First, our article clearly states that TissueMend is not chemically crosslinked (see Discussion, page 2685: "… TissueMend does not include chemical crosslinking as a processing step."). The article also states (Table I) that processing methods are "proprietary." The article further describes the morphologic response to the implanted material as being a "typical response to a nonresorbable foreign material," but, again, no mention is made of any chemical crosslinking. The host response to a nonresorbable material does not necessarily include the presence of multinucleated giant cells. One of the major points of the Valentin article is that each biologic scaffold material elicits a distinct morphologic response, which is dictated by several factors including methods of processing.

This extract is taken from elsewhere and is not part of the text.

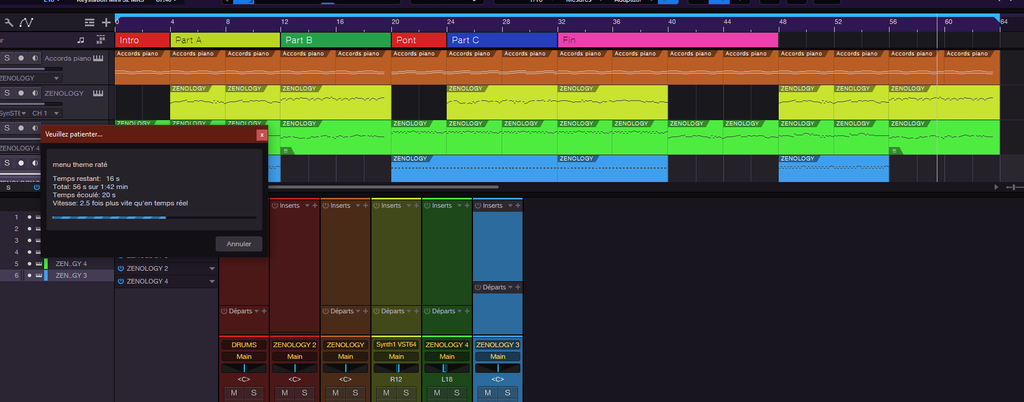1024x402 pixels.
Task: Open keyboard editor for Accords piano track
Action: [x=99, y=57]
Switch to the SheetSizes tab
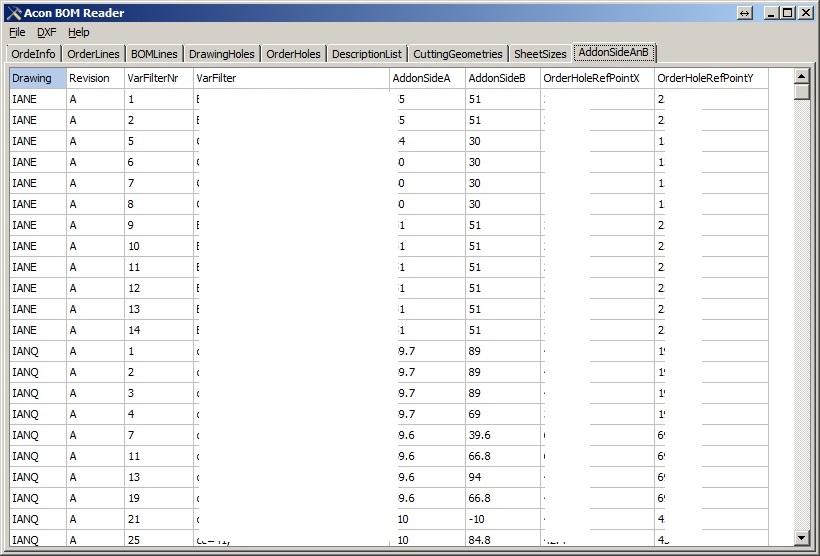820x556 pixels. click(x=540, y=54)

Second, all biologic scaffolds contain natural crosslinks, which are susceptible to endogenous mechanisms of degradation. Chemical crosslinking agents such as carbodiimide and glutaraldehyde have typically been used to add strength to biologic scaffolds and/or modify surface antigens in the belief that this is necessary to prevent an adverse immune response. Non-chemical means of inducing crosslinks, including thermal, photo-oxidative, and irradiation methods, are also possible. Any method of crosslinking has the potential to slow the rate of in vivo degradation and thus elicit a host response characterized by fibrosis and low-grade chronic inflammation. Since the methods of processing for TissueMend are proprietary, it is not possible to know the cause of the decreased degradation rate.
The optimal use of biologic scaffold materials for not only orthopaedic applications but other applications as well will depend on an in-depth understanding of the mechanisms by which such materials support, maintain, and restore healthy tissue. New data are being published on an almost weekly basis regarding the host immune response to these scaffold materials1-3, the source and rate of cell recruitment4,5, the factors that affect cellular differentiation and organization6,7, and the factors that affect downstream remodeling and patient outcome8. We agree completely with Dr. James that the microenvironment into which these scaffolds are placed is a critical determinant of remodeling (adoption versus adaptation) events. We also believe that an open dialogue regarding such factors is healthy and will lead to a more comprehensive understanding of the potential use of biologic scaffolds by the entire scientific and surgical community.